Common Issues & Troubleshooting

Job stuck in queue?

Check partition status and current usage:

sinfo -p gpu_normal
squeue -p gpu_normal

Out of Memory (OOM) errors?

  • Reduce batch size in your training script
  • Check memory usage: nvidia-smi shows 141GB available per H200

GPU not detected in job?

Verify allocation and module loading:

# Check GPU visibility
echo $CUDA_VISIBLE_DEVICES
nvidia-smi

# Verify CUDA module loaded
module list

Poor GPU utilization (<50%)?

CPU bottleneck:

  • Increase --cpus-per-task (recommend 8-16 CPUs per GPU)

I/O bottleneck:

  • Copy data to local node storage first (see Data Loading section)
  • Increase DataLoader num_workers
  • Enable data prefetching

Best Practices

1. Choose the Right Partition

  • Use gpu_short only for quick tests (<4 hours)
  • Use gpu_normal for standard training runs
  • Use gpu_long for extended training (>24 hours)
  • Use batch for longer jobs and medium GPU performance
  • Use nih_s10 if your job needs large amounts of CPUs and/or memory
  • Use interactive to test if the GPU library is working at all in your system.

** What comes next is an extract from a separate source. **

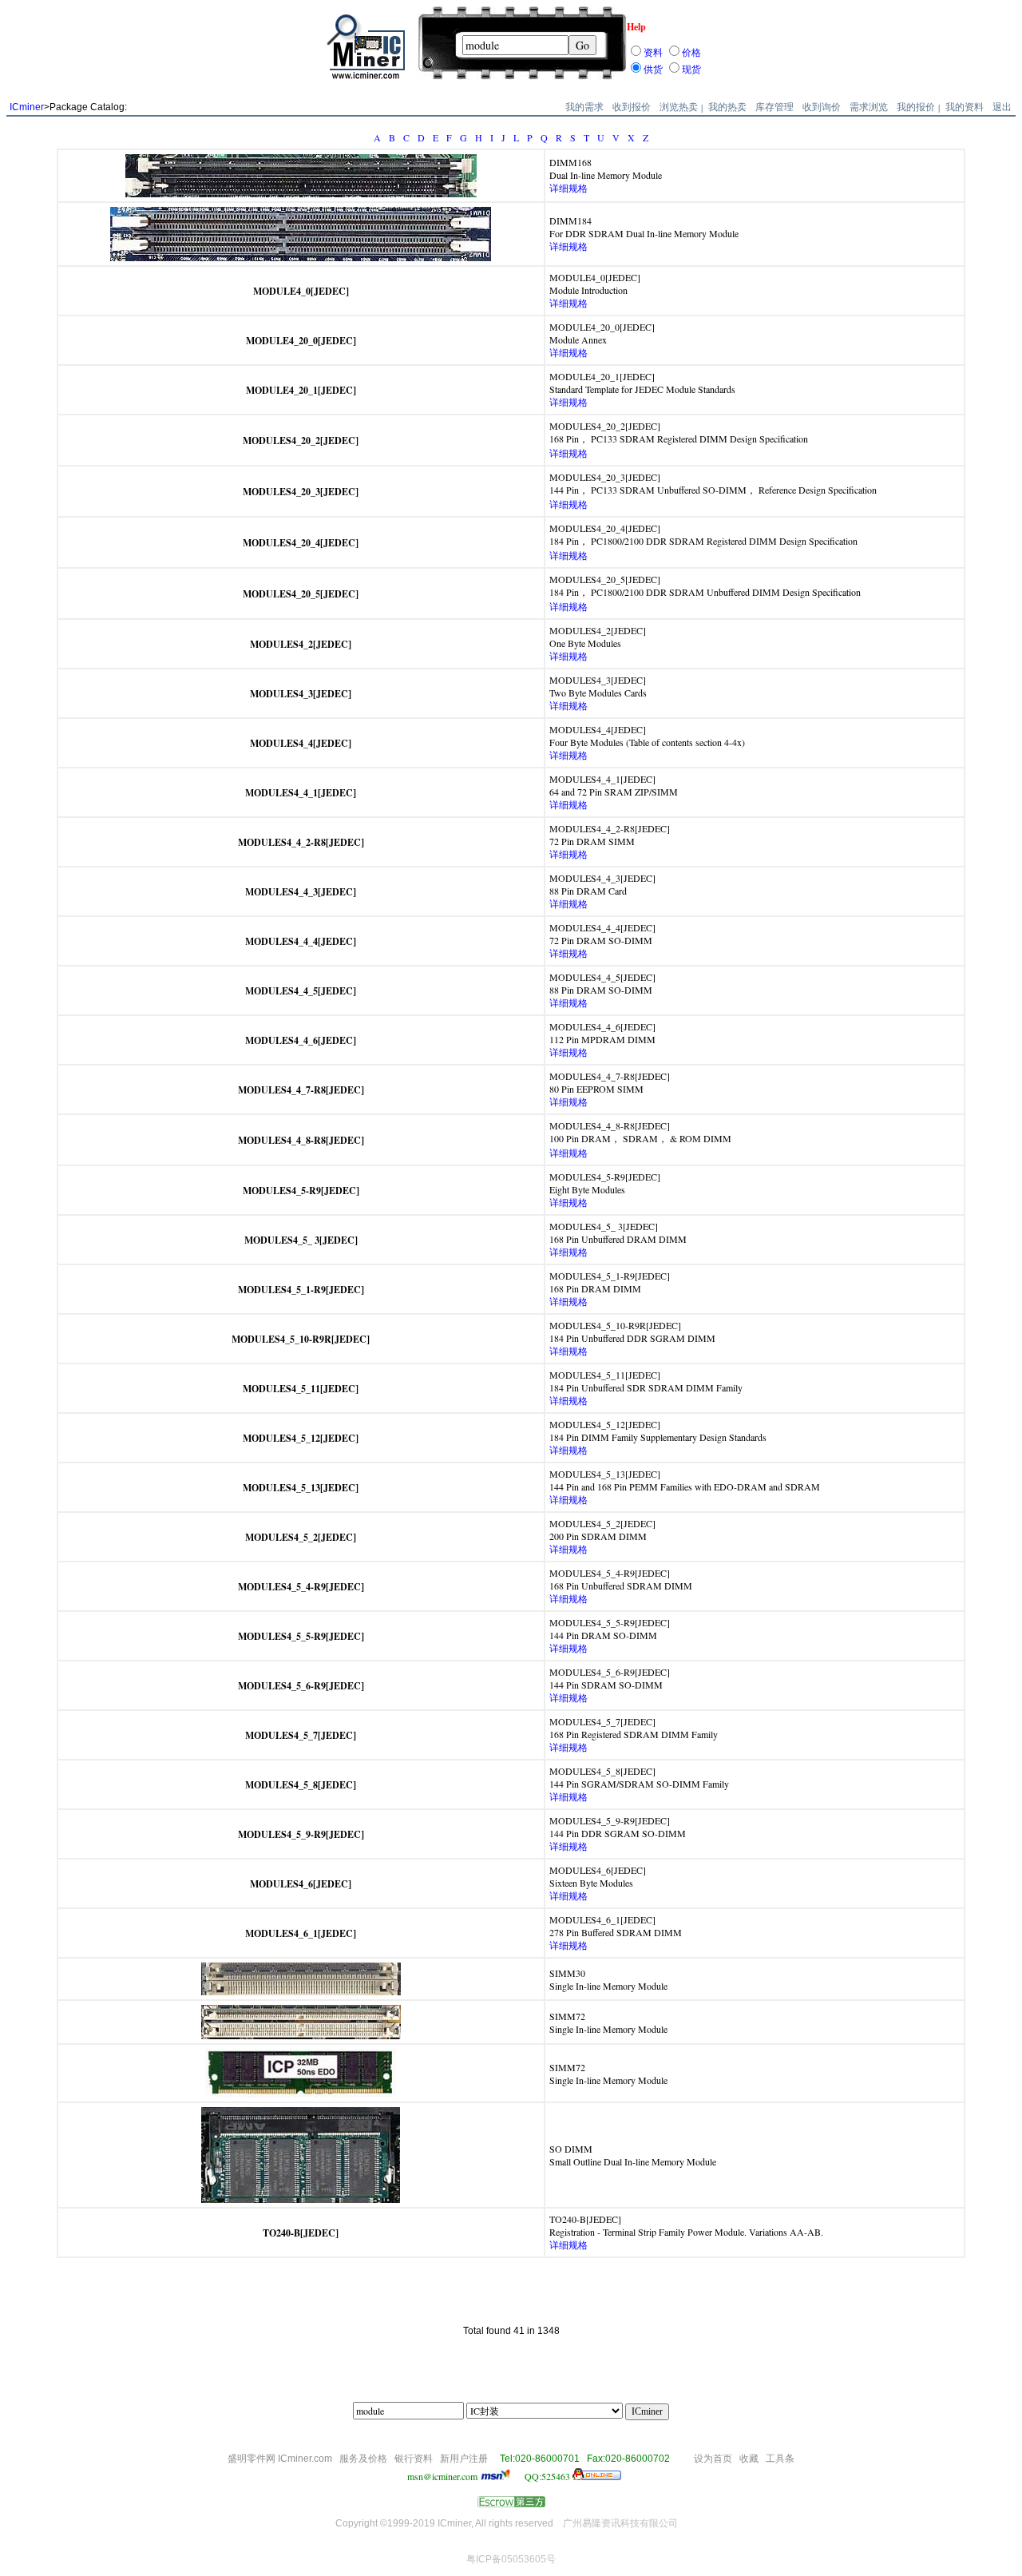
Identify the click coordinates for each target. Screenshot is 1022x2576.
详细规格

2. Request Only What You Need

  • Request only the GPUs you’ll actually use
  • Jobs wait in queue until resources are available
  • Requesting fewer GPUs = faster queue times

3. Verify GPU Access

Always include nvidia-smi in job scripts to verify GPU allocation:

nvidia-smi
echo "Allocated GPUs: $CUDA_VISIBLE_DEVICES"

4. Balance CPUs with GPUs

  • Typical ratio: 8-16 CPUs per GPU
  • Single GPU: --cpus-per-task=8
  • Two GPUs: --cpus-per-task=16

5. Prefer Shorter Walltimes

  • Shorter jobs start sooner in the queue
  • Request only the time you need
  • Use checkpointing to resume if time runs out

6. Monitor Resource Usage

  • Always log GPU utilization
  • Review logs after jobs complete
  • Optimize based on actual usage patterns